**Task requirements**
Look through the entries below and extract exactly the lines from the one containing "Image resolution: width=1456" through the one containing "Task: Open Lauren Cox swimmer link", ends included.

**The records**
- Opening Delimiter -

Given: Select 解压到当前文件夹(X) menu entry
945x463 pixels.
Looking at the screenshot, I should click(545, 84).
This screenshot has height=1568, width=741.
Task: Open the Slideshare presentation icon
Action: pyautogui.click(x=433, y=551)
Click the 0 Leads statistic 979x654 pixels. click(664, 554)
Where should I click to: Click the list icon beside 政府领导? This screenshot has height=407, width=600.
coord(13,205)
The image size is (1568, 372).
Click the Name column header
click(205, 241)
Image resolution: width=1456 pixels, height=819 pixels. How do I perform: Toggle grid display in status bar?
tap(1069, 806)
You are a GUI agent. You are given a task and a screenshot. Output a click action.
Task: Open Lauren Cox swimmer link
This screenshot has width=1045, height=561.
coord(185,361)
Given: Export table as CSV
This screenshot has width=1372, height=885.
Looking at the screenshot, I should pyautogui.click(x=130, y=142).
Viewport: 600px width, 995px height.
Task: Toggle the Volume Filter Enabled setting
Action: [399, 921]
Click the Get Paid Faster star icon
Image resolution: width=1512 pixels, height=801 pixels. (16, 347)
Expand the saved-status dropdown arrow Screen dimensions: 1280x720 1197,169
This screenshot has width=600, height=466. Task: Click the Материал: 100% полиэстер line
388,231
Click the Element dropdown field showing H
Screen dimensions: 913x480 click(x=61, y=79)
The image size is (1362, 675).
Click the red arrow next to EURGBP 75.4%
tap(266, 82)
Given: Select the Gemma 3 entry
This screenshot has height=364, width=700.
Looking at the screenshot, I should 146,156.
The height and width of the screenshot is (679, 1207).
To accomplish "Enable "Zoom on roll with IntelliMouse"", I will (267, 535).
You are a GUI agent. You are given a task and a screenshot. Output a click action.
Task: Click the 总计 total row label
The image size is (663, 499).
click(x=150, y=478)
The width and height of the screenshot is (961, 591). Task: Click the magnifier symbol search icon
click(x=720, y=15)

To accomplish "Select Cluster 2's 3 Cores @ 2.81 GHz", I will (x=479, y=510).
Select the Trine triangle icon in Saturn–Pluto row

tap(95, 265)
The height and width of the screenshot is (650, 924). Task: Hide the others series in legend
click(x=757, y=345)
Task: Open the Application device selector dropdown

- Closing Delimiter -

**Written response**
Image resolution: width=1456 pixels, height=819 pixels. How do I perform: Toggle grid display in status bar?
tap(1069, 806)
You are a GUI agent. You are given a task and a screenshot. Output a click action.
Task: Open Lauren Cox swimmer link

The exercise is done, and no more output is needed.